A copy of the photo where Florence is seated with her head down is in the Royal Collection, in an album collated by Prince Albert himself in 1860-1861 from photographs he bought. Since the Prince died in December 1861 the photo must have been acquired before that date. The Florence Nightingale Museum have in their collection a testimonial presented to a Henrietta Walker celebrating the first year since the introduction of trained nurses at the Liverpool Workhouse. It is framed and includes a signed photograph of Florence Nightingale – one of her vignetted head – dated 18 July 1861. Finally, 1861 is also the year when the first advertisement mentioning a carte-de-visite of Florence Nightingale appears in the press. The ad, published in Saunders’s News-Letter on Friday 15 March 1861, is all about the goods sold by photographer James Robinson, of 65, Grafton-street, Dublin.

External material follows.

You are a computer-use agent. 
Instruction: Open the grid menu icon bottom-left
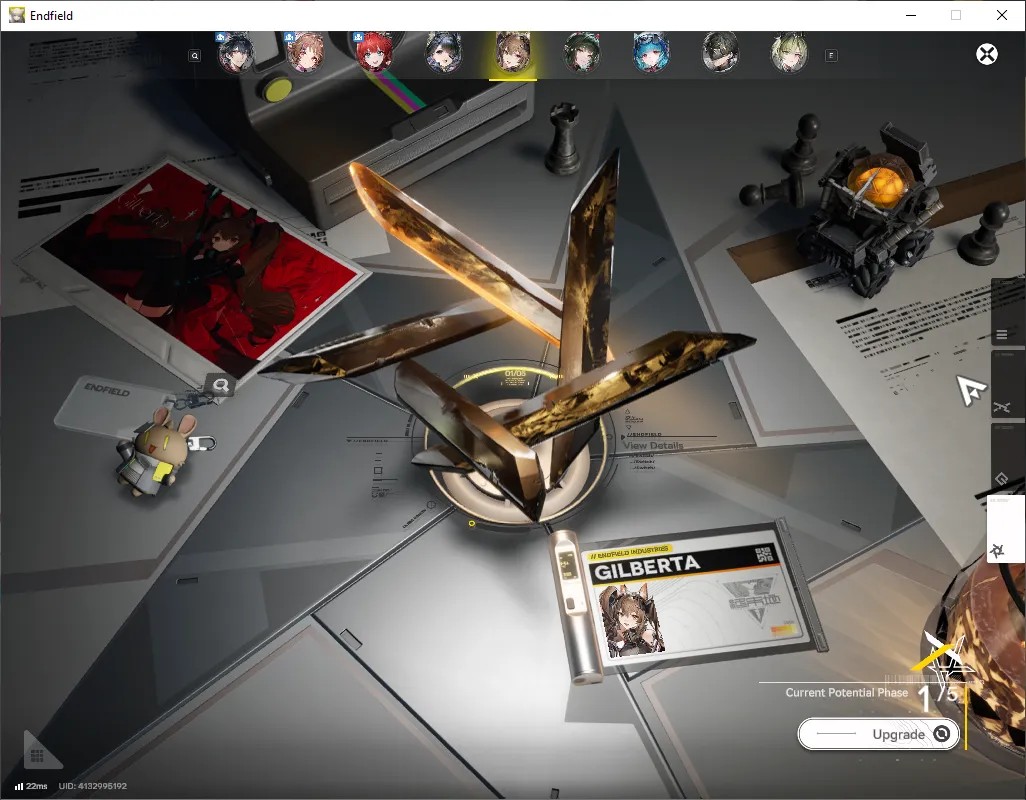coord(37,756)
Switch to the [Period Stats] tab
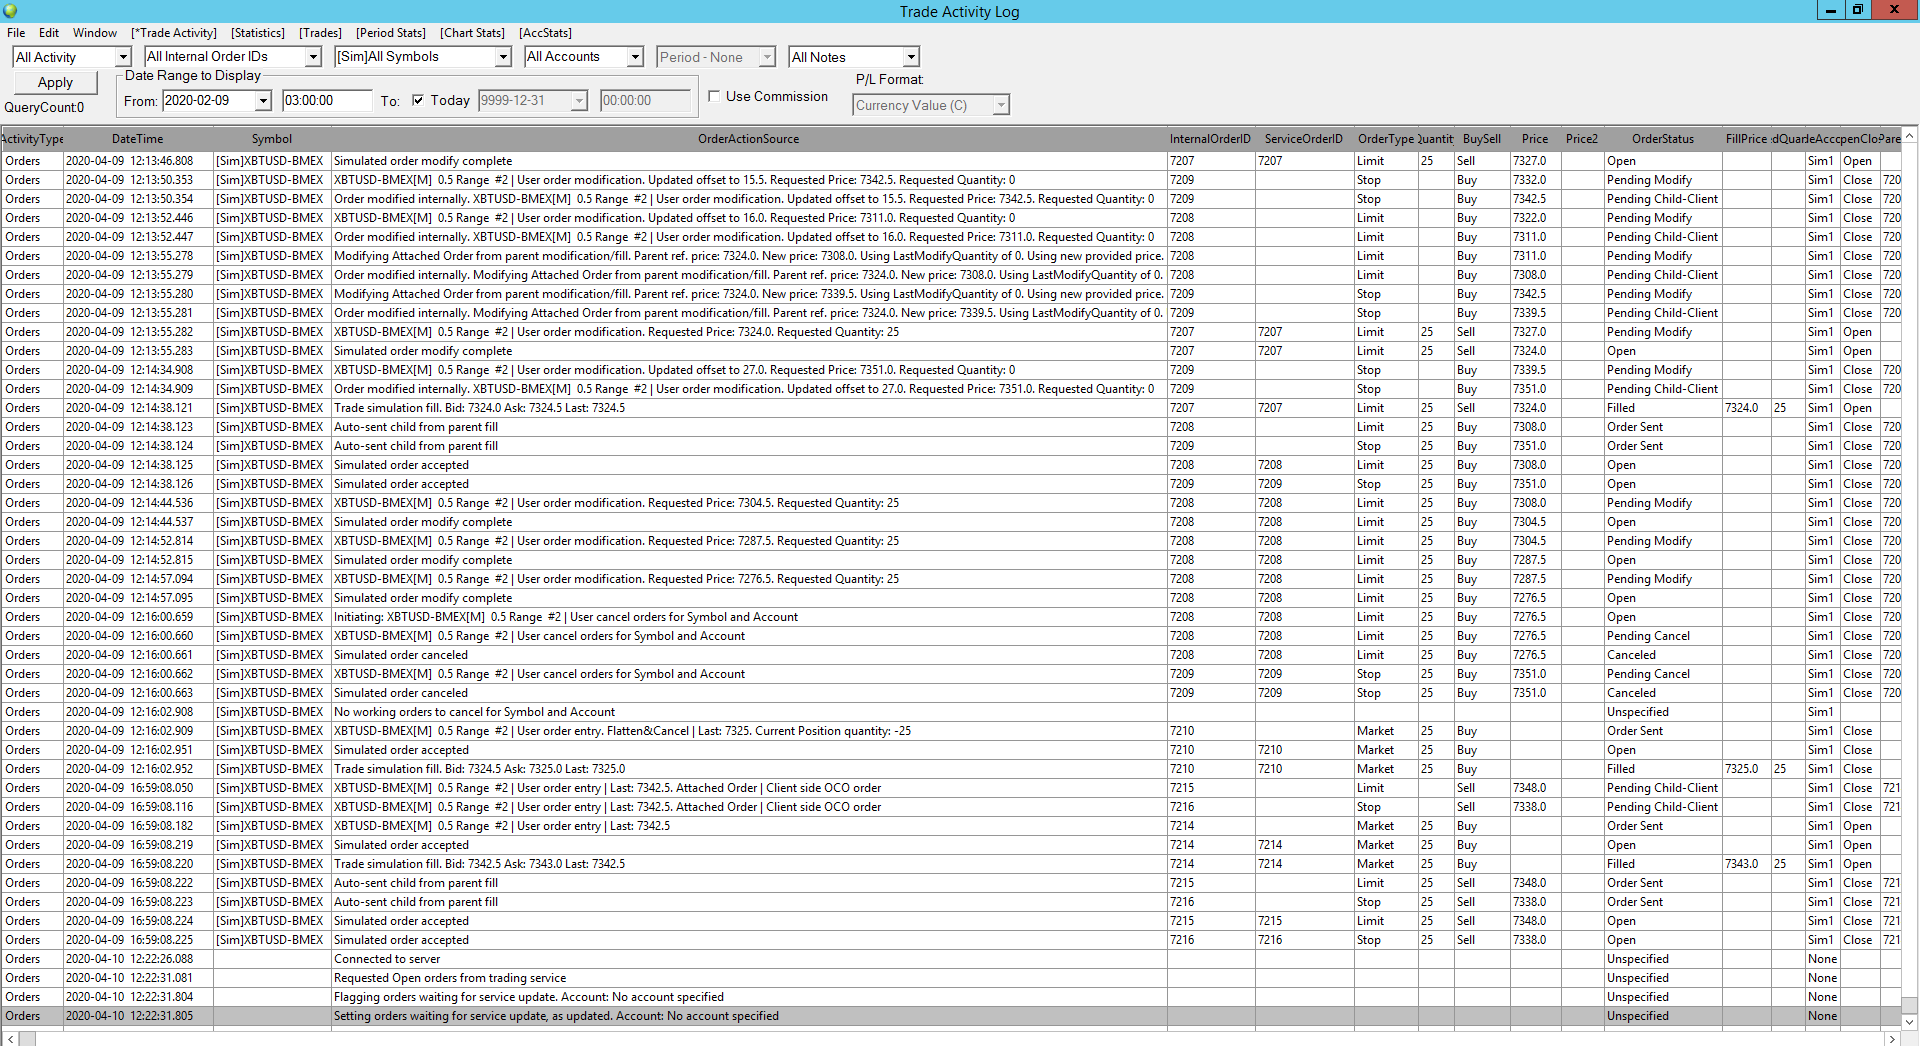 tap(391, 33)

PHOTOGRAPHIC ALBUMS, CARTES DE VISITE. – JAMES ROBINSON begs to announce that he has now on sale a magnificent Collection of Photographic Albums of every size and description, including the Albums à Coulisse, made expressly for the Cartes de Visite Portraits; also an immense variety of Album Portraits of Eminent and Popular Personages, including her Majesty the Queen, his Excellency the Earl of Carlisle, Lord Gough, his Grace the Archbishop of Dublin, the Duke of Cambridge, Miss Florence Nightingale, &c., &c. – Polytechnic Museum and Photographic Galleries, 65 GRAFTON-STREET.

A few months later, on 24 August, it was the turn of the Reading Mercury to publish an advertisement mentioning a carte-de-visite of Miss Nightingale, sold this time by a Newbury photographer:


PORTRAITS of EMINENT PERSONS. The Royal Family, the Bishops of Oxford, London, Exeter, Lincoln, Winchester, St. Andrews, &c., Lords Derby, Palmerston, Herbert, Brougham, Macaulay, &c., Archdeacons Rundall, Clerke, Bickersteth, Denison, &c., Revs. T. Carter, W. Gresley. Bryan King. C. Kingsley, Count Cavour, Miss Nightingale, and very many others.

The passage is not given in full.